Monday, July 8, 2013

Moby Dick, the Masterpiece

Moby Dick is a big book, full of deep images and stark characters set against one of the harshest jobs ever undertaken by man--whaling.  Herman Melville, a writer of great vision and views that were decades ahead of their time, poured his soul into Moby Dick.  Sadly, he died broke, and several years after his death, critics finally realized the power and scope of his novel.

For the first-timer picking up Moby Dick, it is quite the task.  The novel is dense with allegory and references to Shakespeare and the Bible, to name just a few.  If you decide to read the book, I have a few simple suggestions.  I'm not claiming to be an expert, but I have read the novel almost a dozen times.

First, skim or skip all of the sections about whaling.  More specifically, where the descriptions of the rendering of the blubber and other whale harvesting chapters are concerned, skip them.  They show Melville's knowledge of whaling, but do little to further the momentum of the story.

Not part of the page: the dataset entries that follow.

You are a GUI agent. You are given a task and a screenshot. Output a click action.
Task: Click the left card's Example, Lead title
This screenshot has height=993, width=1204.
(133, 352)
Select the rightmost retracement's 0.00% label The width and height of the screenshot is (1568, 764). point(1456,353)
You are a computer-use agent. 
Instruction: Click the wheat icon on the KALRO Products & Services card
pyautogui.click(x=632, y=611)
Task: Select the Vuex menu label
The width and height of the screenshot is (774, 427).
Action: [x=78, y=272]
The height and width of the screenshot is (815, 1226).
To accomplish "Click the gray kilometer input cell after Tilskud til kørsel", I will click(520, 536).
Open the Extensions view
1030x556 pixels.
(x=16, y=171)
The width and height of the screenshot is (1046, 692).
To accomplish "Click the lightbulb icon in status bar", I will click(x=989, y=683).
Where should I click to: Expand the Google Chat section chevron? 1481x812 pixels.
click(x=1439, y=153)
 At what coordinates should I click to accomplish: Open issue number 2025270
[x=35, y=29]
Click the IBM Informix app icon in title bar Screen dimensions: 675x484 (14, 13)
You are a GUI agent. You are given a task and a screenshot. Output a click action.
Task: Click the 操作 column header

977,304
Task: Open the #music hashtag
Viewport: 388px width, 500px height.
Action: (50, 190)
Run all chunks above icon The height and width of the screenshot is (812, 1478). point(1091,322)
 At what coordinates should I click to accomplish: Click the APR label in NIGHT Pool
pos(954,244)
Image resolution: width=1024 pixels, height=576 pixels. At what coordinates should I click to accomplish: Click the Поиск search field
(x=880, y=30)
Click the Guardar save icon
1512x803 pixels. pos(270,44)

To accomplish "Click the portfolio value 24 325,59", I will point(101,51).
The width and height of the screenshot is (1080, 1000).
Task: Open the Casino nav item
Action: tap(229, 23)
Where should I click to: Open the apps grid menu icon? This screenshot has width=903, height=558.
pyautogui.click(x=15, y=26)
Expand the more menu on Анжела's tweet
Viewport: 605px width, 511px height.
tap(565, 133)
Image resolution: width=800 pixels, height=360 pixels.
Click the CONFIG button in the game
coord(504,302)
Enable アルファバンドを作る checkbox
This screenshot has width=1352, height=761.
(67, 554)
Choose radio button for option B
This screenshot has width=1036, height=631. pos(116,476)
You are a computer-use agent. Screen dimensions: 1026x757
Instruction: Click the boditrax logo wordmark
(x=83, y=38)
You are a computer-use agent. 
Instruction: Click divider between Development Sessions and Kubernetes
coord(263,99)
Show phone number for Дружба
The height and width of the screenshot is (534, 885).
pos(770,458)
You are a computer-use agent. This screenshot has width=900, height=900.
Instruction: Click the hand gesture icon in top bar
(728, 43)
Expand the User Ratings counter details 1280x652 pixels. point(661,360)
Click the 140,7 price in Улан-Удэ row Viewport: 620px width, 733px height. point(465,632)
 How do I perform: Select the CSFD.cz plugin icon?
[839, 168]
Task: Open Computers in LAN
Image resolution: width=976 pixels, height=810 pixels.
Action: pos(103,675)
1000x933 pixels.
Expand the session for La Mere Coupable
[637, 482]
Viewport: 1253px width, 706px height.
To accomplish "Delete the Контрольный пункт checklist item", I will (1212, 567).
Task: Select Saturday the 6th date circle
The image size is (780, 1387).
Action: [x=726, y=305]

Now, when the men are on the whale boats, chasing, harpooning, and killing whales, these pages give great insight into the main characters.  Read these and enjoy the high adventure.

Second, think man vs. nature.  After all, it is the crux of the novel.  Moby Dick took Ahab's leg and the maniacal captain wants revenge on the white whale.  By the time you finish the book, you will also see a mythical side of Melville as evidenced by this enigmatic white whale called Moby Dick.

And Melville, having been on whalers and traveled a great deal to faraway islands with different races and cultures, made a statement that is just as true today as it was a century and a half ago.

Ishmael, the narrator of the story, thinks about sharing his bed with Queequeg, a South Sea islander, headhunter, and possible cannibal.  At minimum, he is most assuredly a savage.  Ishmael rationalizes the situation simply.

   "What's all this fuss I have been making about, thought I to myself--the man's a human being as I am: he has just as much reason to fear me as I have to be afraid of him.  Better sleep with a sober cannibal than a drunken Christian."

A beautiful passage.  Very thought provoking.  A novel idea for 1851.